Data to process Start Marker
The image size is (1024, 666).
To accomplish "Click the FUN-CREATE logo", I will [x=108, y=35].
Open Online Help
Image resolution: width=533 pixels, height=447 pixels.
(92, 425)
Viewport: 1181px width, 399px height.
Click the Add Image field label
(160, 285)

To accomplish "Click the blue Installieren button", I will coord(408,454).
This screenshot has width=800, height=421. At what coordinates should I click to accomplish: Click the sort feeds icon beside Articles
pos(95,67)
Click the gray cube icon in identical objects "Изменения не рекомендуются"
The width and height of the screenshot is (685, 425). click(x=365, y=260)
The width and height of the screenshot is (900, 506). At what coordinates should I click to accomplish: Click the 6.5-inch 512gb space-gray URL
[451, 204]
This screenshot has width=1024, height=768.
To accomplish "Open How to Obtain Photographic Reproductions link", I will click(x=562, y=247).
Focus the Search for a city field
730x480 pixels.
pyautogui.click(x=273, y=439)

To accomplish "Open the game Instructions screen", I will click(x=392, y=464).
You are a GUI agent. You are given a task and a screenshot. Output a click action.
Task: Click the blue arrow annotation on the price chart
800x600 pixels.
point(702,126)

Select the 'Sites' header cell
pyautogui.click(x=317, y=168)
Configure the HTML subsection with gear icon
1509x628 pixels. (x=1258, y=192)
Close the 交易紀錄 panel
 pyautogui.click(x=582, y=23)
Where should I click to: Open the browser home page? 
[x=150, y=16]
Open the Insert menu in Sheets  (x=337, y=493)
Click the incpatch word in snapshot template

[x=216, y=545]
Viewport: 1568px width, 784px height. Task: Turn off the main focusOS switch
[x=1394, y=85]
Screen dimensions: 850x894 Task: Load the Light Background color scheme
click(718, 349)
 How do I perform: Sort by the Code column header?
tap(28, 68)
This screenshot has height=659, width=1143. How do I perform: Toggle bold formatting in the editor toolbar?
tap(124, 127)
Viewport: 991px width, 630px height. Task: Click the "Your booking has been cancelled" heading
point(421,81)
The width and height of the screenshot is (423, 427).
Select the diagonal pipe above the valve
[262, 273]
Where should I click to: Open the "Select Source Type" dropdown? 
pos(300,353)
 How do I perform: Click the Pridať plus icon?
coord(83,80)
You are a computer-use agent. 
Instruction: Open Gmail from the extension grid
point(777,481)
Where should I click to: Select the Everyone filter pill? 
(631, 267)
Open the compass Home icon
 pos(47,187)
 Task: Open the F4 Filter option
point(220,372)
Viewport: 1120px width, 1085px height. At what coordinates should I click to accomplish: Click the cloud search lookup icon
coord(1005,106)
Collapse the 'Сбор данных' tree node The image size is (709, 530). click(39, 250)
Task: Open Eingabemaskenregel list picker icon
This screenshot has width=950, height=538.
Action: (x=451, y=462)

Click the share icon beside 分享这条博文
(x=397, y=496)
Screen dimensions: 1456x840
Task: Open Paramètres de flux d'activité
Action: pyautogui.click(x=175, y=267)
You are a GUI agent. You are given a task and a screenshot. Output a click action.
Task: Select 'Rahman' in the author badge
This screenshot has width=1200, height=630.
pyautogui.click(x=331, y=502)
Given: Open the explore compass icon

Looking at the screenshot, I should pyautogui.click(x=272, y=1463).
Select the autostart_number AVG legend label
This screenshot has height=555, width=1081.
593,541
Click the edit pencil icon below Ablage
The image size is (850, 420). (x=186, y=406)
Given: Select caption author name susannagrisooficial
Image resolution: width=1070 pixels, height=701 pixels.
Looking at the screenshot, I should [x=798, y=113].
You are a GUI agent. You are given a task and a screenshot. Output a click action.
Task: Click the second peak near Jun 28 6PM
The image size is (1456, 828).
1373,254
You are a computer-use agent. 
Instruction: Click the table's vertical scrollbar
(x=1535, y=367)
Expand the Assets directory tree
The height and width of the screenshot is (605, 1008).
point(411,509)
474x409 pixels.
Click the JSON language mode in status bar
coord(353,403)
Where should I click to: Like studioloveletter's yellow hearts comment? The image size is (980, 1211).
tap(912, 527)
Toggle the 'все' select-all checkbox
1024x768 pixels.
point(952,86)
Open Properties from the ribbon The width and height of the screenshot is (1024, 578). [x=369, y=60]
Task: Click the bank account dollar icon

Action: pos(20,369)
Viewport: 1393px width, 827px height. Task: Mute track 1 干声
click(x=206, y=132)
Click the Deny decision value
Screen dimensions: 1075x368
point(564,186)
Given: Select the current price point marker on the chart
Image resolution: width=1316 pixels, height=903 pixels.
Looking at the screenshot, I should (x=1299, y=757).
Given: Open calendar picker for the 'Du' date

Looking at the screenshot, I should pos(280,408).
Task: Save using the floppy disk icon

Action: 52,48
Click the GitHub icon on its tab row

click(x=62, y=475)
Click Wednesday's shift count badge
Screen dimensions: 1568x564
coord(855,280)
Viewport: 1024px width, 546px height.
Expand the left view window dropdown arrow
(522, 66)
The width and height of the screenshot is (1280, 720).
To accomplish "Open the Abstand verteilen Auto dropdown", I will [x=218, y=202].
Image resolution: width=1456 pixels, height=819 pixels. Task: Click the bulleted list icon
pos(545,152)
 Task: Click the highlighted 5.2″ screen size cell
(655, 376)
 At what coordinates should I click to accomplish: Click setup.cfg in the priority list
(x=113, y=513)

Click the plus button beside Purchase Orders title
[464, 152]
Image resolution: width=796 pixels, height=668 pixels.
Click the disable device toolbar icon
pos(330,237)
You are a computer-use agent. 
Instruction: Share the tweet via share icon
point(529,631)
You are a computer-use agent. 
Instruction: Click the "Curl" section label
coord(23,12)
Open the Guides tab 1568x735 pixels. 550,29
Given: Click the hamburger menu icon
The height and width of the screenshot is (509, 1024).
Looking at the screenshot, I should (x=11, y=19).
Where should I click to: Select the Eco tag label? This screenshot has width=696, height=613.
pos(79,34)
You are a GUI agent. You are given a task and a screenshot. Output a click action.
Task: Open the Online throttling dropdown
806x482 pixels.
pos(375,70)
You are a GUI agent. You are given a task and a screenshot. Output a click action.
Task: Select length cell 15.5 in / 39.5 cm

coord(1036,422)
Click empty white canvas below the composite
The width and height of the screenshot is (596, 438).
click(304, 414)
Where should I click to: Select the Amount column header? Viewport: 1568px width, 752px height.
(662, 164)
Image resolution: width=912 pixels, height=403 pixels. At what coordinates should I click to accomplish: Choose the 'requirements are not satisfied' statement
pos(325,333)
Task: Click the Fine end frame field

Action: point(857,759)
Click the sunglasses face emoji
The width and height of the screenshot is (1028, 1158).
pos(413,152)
Data to process End Marker
▶ **What you should do**: Which lines of the listing contain the string "chart"? Copy each of them.

▶ **Task solution**:
Task: Click the blue arrow annotation on the price chart
Given: Select the current price point marker on the chart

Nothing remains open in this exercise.